§ **Text for analysis**
Given that achievement, it is interesting to wonder why he he ultimately abandoned working in the black-and-white graphic medium in the 1890s. It is clear to me that Redon saw himself, always, as a painter—his primary heroes were painters, and his early ambitions were toward painting. But a failed effort at oil painting that was included in the Chicago show—a greasy work of 1882 called Distributor of Crowns—shows that when he turned to a full palette, he really did not know at first how to translate into color what he has accomplished in black-andwhite. What he had done was genre-breaking: inventive as the noirs may seem as a sort of literary adding-up of images (which is how the Chicago writers see them), they are really much more radical as pictorial emptyings-out. Redon is able to set aside the conventional strategy of starting a picture as a total space: he begins instead from a formal appositeness—the reciprocity of two curved but opposing contours, or the different but equivalent rhythms of two surfaces built from various kinds of strokes of the charcoal, or simply the contrast between a white luminosity and a dark one.

§ **Information provided**
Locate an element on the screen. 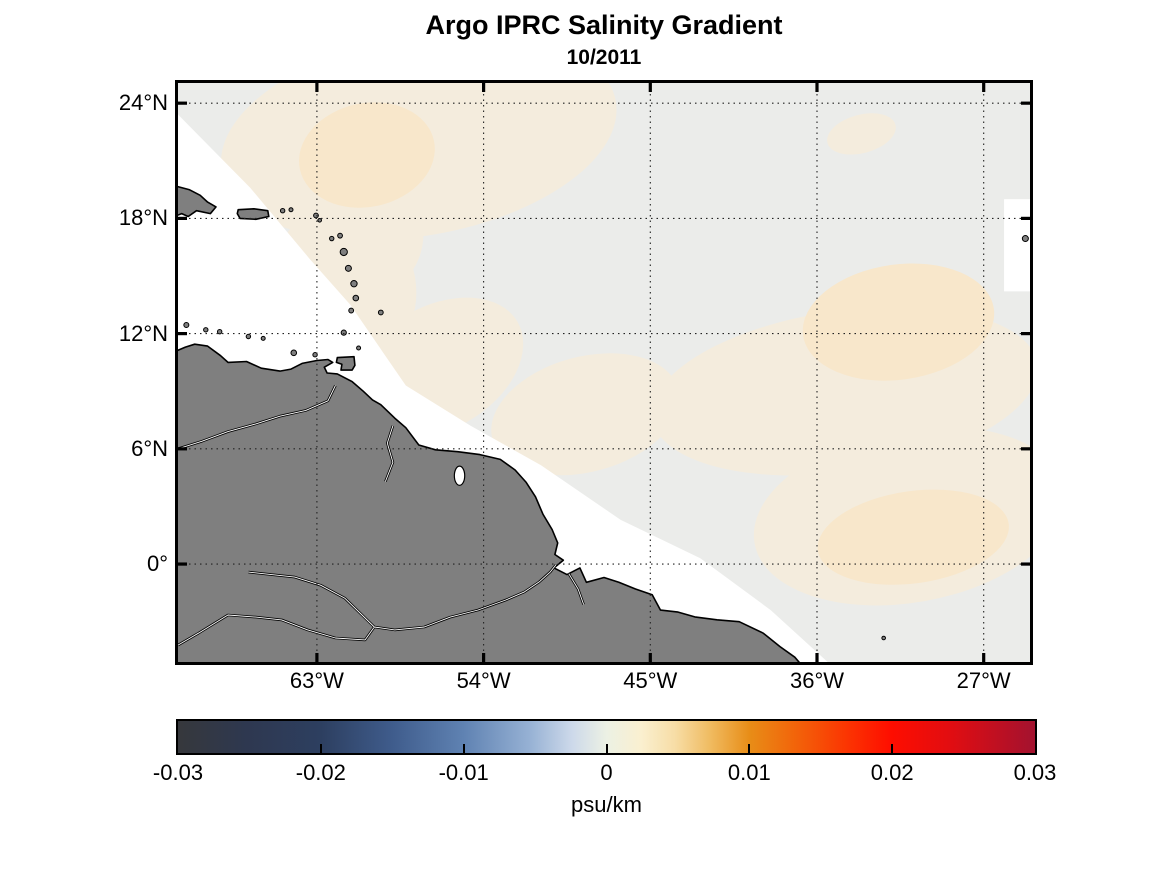 The image size is (1167, 875). colorbar-unit-label: psu/km is located at coordinates (606, 804).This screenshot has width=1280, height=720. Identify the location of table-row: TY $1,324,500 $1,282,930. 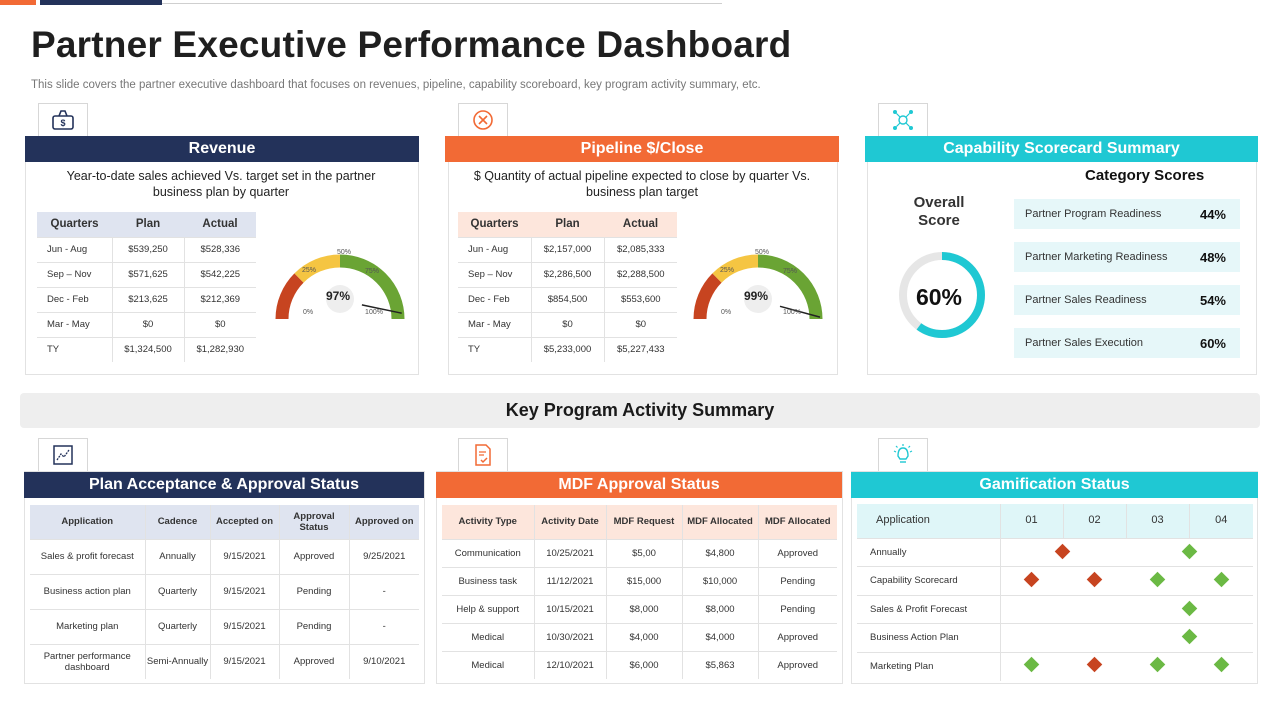
(146, 349).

§ **Tasks to complete**
• 1. In the passage on Redon's black-and-white work, what was the failed oil painting shown in the Chicago show called, and when was it made?
• 2. Continue the passage on Redon's black-and-white work from its final sentence.

§ **Results**
• 1. It was called Distributor of Crowns and was made in 1882.

• 2.
      This desperate approach to his materials—he would risk everything to build the metaphor—makes Redon a revolutionary, but also may help to explain his slow approach to color. He would have to search in the paint itself to reinvent his ideas in color. Some of what he began to figure out as he began to paint was how to get a large field of chromatic color (hue, rather than tonal color) to hold the entire pictorial space within itself; how to use the drawn line, and what kind of drawn line could work under and through the sheets of color. There were only a few places around him to look for answers—perhaps a bit to Gauguin; to Moreau, too, perhaps, for the idea of spots or constellations of color. Masson suggests that Monticelli shares Redon's role as a pioneer in the unusual handling of surfaces as texture. If we look at them as formal problems, it is possible to see the continuities between the noirs and the color pictures. Surely the later metaphors sometimes feel quite different from the earlier ones, but Redon—like the later genre-confounding artists Klee and Masson—revolves around images, re-setting them, finding new means of comparison, of transformation.
      When the later Redon devises the brilliant vases of flowers posed on a table-less ground tone, he reinvents the earlier Redon's metaphor of the mysterious light limning a void; when the later Redon paints the Cyclops as all eye, poised over an embankment sheltering a tiny woman, he paints the two zones of the picture with different kinds of paint surfaces, reconfiguring the earlier Redon's noir juxtaposing the textures and similar shapes of eye and pine knot. If Redon's color seems finally to arrive all at once, in a rush of outrageousness, as if he had been holding his breath and let it out all at once, perhaps it is because he had realized at last that he could continue to proceed in color as he had in the noirs—from nothing but formal relationships, in color and the drawn line.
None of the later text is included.